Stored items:
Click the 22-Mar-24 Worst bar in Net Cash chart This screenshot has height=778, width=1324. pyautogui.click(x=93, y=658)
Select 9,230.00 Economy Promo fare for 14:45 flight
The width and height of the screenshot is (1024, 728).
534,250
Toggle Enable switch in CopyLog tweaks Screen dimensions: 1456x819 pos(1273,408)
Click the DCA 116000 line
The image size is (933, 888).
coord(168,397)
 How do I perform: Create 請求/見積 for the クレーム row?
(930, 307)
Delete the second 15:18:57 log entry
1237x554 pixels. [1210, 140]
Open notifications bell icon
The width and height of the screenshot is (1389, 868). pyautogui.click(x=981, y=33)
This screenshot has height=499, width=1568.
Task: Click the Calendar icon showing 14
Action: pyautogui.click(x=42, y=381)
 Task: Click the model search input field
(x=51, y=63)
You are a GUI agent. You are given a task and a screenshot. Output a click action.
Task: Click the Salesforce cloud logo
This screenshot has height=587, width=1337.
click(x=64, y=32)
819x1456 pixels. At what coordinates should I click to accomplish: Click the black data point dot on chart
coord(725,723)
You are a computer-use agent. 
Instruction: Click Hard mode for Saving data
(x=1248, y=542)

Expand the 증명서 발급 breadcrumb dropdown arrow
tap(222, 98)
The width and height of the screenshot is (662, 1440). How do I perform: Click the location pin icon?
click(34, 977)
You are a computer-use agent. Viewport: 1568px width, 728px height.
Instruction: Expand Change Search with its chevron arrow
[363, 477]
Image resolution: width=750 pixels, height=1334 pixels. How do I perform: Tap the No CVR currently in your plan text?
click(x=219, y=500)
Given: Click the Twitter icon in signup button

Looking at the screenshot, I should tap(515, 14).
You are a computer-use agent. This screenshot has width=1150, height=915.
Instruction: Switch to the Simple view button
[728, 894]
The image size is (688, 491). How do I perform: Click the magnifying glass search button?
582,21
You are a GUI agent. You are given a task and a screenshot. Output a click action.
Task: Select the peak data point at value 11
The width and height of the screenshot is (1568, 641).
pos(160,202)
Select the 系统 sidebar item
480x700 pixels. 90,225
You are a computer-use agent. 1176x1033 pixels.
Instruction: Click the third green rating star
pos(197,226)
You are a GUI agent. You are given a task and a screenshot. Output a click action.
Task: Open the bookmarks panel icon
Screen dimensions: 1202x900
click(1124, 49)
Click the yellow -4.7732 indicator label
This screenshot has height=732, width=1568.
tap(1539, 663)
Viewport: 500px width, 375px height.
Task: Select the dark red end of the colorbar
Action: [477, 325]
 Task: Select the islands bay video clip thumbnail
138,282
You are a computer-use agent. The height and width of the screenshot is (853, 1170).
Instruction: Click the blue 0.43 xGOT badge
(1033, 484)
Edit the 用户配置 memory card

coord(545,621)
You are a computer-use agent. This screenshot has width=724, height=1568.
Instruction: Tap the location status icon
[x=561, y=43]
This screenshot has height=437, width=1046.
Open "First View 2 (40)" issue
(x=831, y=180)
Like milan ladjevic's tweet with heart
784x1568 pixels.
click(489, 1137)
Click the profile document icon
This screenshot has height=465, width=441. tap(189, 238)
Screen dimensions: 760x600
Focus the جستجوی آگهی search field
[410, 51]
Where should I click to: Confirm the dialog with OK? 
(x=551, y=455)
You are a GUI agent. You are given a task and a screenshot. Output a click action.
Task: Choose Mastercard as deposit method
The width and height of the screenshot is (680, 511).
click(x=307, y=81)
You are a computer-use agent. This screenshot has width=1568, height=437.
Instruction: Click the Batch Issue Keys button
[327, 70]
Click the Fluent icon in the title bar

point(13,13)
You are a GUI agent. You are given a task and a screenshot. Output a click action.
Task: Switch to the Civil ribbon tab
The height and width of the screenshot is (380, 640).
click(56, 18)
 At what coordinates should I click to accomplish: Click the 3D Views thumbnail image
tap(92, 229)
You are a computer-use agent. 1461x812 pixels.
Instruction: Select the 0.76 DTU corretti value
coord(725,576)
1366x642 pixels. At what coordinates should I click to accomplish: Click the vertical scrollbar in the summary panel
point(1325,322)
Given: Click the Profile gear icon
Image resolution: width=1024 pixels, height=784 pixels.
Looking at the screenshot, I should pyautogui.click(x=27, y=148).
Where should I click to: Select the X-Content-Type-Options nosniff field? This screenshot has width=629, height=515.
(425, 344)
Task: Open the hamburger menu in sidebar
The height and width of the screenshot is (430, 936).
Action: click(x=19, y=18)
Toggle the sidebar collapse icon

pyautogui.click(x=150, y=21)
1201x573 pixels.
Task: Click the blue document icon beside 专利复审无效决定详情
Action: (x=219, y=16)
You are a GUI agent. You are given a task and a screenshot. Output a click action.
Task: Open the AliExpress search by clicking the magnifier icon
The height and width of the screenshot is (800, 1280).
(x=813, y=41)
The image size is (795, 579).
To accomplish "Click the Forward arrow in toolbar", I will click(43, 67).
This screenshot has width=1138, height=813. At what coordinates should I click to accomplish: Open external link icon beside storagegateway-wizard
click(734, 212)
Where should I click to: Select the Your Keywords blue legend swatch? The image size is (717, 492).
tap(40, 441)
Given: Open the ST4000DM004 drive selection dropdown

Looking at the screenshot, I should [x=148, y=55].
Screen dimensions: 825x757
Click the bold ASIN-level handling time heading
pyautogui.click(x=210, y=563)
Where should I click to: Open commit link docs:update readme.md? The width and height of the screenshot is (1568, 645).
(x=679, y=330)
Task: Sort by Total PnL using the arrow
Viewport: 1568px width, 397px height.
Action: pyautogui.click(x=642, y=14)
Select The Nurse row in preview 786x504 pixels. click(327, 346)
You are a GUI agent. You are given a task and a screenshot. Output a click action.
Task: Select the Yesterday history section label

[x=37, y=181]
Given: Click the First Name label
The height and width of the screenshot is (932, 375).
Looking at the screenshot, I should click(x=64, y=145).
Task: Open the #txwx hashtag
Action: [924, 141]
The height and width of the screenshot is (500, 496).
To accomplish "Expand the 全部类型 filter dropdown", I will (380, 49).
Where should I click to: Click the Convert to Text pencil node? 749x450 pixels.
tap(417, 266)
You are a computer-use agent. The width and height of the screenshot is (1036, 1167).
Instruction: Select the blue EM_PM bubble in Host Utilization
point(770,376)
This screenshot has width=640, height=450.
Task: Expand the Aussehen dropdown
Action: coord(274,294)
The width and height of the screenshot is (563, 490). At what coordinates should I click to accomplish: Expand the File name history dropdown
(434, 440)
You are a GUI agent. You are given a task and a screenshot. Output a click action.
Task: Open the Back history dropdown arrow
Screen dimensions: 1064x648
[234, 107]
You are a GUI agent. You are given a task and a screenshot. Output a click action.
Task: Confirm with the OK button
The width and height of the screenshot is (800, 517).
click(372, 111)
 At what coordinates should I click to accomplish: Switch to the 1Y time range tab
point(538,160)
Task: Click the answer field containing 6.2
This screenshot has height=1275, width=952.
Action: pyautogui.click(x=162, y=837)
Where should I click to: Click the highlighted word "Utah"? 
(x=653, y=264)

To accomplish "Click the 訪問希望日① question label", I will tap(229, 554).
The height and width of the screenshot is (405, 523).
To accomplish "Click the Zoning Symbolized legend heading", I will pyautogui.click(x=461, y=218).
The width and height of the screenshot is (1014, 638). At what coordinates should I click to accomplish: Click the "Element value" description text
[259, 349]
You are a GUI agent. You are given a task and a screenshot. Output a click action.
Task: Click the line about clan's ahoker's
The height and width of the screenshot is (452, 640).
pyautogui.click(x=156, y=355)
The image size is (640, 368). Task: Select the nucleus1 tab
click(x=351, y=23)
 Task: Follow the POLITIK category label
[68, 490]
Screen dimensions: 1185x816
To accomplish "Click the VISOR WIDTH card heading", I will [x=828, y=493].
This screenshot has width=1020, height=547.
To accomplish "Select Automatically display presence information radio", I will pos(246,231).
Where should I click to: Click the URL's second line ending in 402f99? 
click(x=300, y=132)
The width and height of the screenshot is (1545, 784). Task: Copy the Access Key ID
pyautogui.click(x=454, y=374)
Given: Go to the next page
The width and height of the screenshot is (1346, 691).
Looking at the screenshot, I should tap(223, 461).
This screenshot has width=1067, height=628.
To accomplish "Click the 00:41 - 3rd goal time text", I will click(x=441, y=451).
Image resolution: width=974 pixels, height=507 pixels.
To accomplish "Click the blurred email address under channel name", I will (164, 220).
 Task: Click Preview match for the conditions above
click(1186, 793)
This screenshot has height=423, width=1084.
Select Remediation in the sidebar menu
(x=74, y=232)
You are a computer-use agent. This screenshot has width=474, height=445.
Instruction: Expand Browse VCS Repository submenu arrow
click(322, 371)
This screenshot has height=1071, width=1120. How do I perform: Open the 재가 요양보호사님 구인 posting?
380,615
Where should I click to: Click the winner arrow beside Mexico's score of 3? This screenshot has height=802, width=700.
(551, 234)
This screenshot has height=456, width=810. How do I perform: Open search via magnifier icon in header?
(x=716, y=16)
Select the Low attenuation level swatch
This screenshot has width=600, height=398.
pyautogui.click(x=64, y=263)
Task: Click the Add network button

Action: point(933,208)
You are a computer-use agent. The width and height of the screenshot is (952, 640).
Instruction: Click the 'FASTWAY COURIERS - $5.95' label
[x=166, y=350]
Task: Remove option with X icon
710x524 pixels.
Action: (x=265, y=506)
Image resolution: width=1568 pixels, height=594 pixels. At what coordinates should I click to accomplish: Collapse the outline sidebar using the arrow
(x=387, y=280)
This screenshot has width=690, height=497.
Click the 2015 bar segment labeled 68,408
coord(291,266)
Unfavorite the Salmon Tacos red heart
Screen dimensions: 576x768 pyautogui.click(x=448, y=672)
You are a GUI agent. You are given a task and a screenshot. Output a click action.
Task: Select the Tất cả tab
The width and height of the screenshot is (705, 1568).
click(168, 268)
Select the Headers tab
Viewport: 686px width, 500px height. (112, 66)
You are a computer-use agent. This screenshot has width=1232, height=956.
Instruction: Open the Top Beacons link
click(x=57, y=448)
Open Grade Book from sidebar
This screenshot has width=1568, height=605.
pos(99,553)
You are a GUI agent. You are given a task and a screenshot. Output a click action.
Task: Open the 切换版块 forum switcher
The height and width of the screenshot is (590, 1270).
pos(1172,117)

● **What to do**
Each line in the data that holds the string "will" must be returned.

● **Your response**
To accomplish "Click the Forward arrow in toolbar", I will click(43, 67).
To accomplish "Expand the 全部类型 filter dropdown", I will (380, 49).
To accomplish "Click the 訪問希望日① question label", I will tap(229, 554).
To accomplish "Click the Zoning Symbolized legend heading", I will pyautogui.click(x=461, y=218).
To accomplish "Click the VISOR WIDTH card heading", I will [x=828, y=493].
To accomplish "Select Automatically display presence information radio", I will pos(246,231).
To accomplish "Click the 00:41 - 3rd goal time text", I will click(x=441, y=451).
To accomplish "Click the blurred email address under channel name", I will (164, 220).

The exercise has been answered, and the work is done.